Vestiti con abiti grigi o vecchio stile, questi uomini e donne cantano “Dixie”, l’inno non ufficiale degli stati confederati e il cui titolo da allora è diventato un soprannome per il sud-est.
“Non abbiamo bisogno del permesso dei politici e dei ladri di ombrelli” per onorare questo passato, dice M.IO per me.
Questa passione non si limita a pochi appassionati di storia, soprattutto con l'avvicinarsi delle elezioni presidenziali di novembre.
A Lexington, i cartelli “Trump 2024” convivono con fucili antichi e altri accessori del XIX secolo. I sostenitori dell'ex presidente amano dire che anche loro si stanno ribellando a Washington.
Lo stesso Donald Trump ha espresso la sua simpatia per l'eredità dei Confederati, definendo un “genio” il generale Robert E. Lee, comandante del loro esercito, sottolineando che questa guerra avrebbe potuto essere “negoziata” o addirittura opponendosi alla decisione di Joe Biden di rinominarla le basi militari. Prende il nome dai difensori della schiavitù.
Sebbene il conflitto risalga a 160 anni fa, risuona ancora oggi.
“È davvero il punto di partenza di molte delle questioni che hanno plasmato la storia degli Stati Uniti”, ha detto all'AFP Nina Silber, professoressa di storia alla Boston University.

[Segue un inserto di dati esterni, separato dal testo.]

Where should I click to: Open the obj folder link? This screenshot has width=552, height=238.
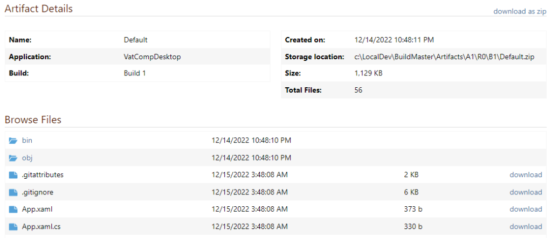coord(27,158)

Repressione e segregazione
Prova della sua continuità: le strade e le città del sud del paese portano ancora i nomi di personaggi confederati e monumenti a loro dedicati.
Tuttavia, alcune statue recanti questo motivo sono state rimosse negli ultimi anni, sulla scia dei movimenti antirazzisti. A dicembre, un monumento confederato è stato rimosso dal cimitero nazionale di Arlington, il luogo in cui riposano gli eroi di guerra americani.

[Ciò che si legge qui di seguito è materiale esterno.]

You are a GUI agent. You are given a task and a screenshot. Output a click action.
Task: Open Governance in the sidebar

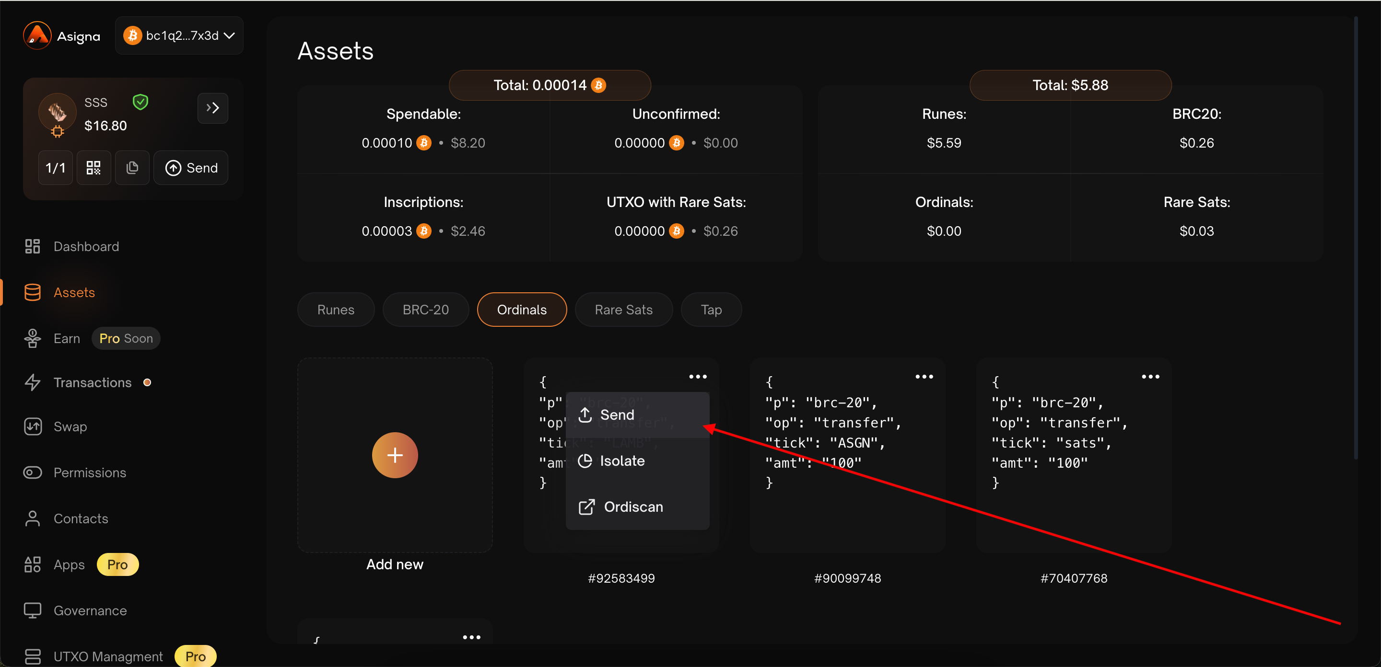(90, 611)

Ma il conflitto ha lasciato il segno soprattutto nelle menti delle persone.
Sebbene la guerra civile abbia portato alla libertà di quattro milioni di schiavi, gli afroamericani hanno continuato a soffrire per quasi un secolo di violenta oppressione e segregazione che ha contribuito a radicare profondamente il razzismo nella società americana, osserva M.IO argento.
Questa mancanza di una rottura netta con il passato è stata particolarmente evidenziata a dicembre, quando la candidata repubblicana alle primarie Nikki Haley, ex governatrice della Carolina del Sud, non ha menzionato la schiavitù durante una domanda sulle cause della guerra civile, scatenando polemiche.

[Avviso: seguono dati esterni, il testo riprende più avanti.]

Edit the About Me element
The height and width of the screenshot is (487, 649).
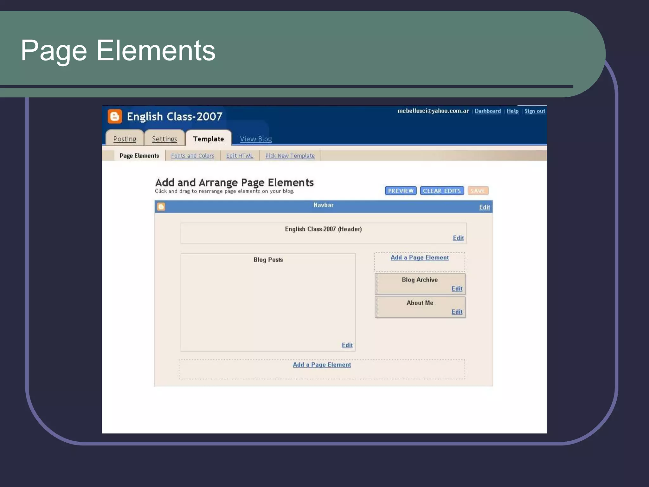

“Era schiavitù. Non c'è dubbio su questo”, ha risposto il presidente Joe Biden a gennaio, durante la sua visita in questo stato del sud-est.
“Causa persa”
Se tutti i manifestanti di Lexington intervistati dall'AFP affermano di condannare la schiavitù, definendola spregevole, difendono tuttavia il loro diritto di celebrare la Confederazione.
Per Susan Lee, i Confederati hanno combattuto l'Unione non per preservare la schiavitù, ma per proteggere i diritti e i valori degli stati.
Questa idea, descritta come il mito della “causa perduta”, è rifiutata dagli storici.
“Fa parte della nostra eredità avere antenati confederati e continuare a credere nella causa oggi”, ha detto all'AFP Chuck Dransfield, un altro partecipante alla parata.
“Soprattutto il suo programma”, aggiunge questo impiegato statale in pensione, osservando i manifesti di Donald Trump […] Corrisponde a ciò che abbiamo. »
Ammette che gli americani sono di nuovo divisi. “E non credo che ci metteremo mai insieme… almeno non durante la mia vita.”